Disamping itu banyak timbul pendapat-pendapat baru,
tentang hakikat dan perkembangan anak, cara belajar, tentang masyarakat dan
ilmu pengetahuan yang memaksa diadakannya perubahan dalam kurikulum.
Pengembangan kurikulum adalah proses yang tak hentinya, yang harus dilakukan
secara kontinu. Namun, mengubah kurikulum bukanlah pekerjaan yang mudah,
praktek pendidikan disekolah senantiasa jauh ketinggalan bila dibandingkan
dengan teori kurikulum. Bukan suatu yang aneh. Bila suatu teori kurikulum baru
menjadi kenyataan setelah 50 sampai 75 tahun kemudian.
Dengan bertambahnya tanggung jawab sekolah timbulah
berbagai macam definisi kurikulum, sehingga semakin sukar memastikan apakah
sebenarnya kurikulum itu. Akhirnya setiap pendidikan, setiap guru harus
menentukan sendiri apakah kurikulum itu bagi dirinya. Pengertian yang dianut
oleh seseorang akan mempengaruhi kegiatan belajar mengajar dalam kelas maupun
diluar kelas.
Dibawah ini beberapa kurikulum menurut beberapa para
ahli kurikulum.
1) J. Galen Taylor dan William M.
Alexander, dalam buku curriculum planning for better teaching and learning
(1956). Menjelaskan arti kurikulum sebagai berikut “segala usaha untuk mempengaruhi
anak belajar, apakah dalam ruang kelas, di halaman sekolah atau diluar sekolah
termasuk kurikulum.
2) Harold B. Albertycs. Dalam
reorganizing the high school curriculum (1965). Memandang kurikulum sebagai
“all school”. Seperti halnya dengan definisi saylor dan Alexander, kurikulum
tidak terbatas pada mata pelajaran akan tetapi juga meliputi kegiatan-kegiatan
lain, di dalam dan diluar kelas, yang berada dibawah tanggung jawab sekolah.

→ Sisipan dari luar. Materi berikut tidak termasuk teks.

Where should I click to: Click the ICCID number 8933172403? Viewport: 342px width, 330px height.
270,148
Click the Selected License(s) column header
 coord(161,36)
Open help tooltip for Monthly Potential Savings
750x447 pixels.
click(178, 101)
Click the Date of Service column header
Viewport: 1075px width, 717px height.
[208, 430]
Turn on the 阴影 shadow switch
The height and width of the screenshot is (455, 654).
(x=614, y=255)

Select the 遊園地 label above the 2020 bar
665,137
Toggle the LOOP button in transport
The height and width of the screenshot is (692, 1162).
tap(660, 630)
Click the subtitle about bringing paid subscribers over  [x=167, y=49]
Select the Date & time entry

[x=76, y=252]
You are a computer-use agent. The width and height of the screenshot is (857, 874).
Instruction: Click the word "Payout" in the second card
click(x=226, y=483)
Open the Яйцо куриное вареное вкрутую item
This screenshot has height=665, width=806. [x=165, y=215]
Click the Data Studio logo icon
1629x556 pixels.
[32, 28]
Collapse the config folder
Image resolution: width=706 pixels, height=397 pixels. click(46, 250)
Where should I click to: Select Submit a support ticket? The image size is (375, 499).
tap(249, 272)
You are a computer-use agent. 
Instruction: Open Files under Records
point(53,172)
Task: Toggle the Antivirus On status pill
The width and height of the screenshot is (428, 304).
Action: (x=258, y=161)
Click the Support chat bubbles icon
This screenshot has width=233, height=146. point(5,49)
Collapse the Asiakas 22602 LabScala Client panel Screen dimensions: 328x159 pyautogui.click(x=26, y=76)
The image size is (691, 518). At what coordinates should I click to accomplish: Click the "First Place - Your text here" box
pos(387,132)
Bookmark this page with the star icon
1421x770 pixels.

3) B. Othanel Smith, w.o. Stanley, dan
J. Harjan Shores. Memandang kurikulum sebagai “a sequence of potential
experience set up in the school for the purpose of diseliping ehildren and
youth in group ways of thinking and acthing”. Mereka melihat kurikulum sebagai
sejumlah pengalaman yang secara potensial dapat diberikan kepada anak dan
pemuda, agar mereka dapat berfikir dan berbuat sesuai dengan
masyarakatnya.
4) William B Ragan, dalam buku modern
elementary curriculum (1966) menjelaskan arti kurikulum sebagai berikut: Ragan
menggunakan kurikulum dalam arti luas, yang meliputi seluruh program dan
kehidupan dalam sekolah, yakni segala pengalaman anak dibawah tanggung
jawab sekolah. Kurikulum tidak hanya meliputi bahan pelajaran tetapi meliputi
seluruh kehidupan dalam kelas. Jadi hubungan social antara guru dan murid,
metode pembelajaran, cara mengevaluasi termasuk kurikulum.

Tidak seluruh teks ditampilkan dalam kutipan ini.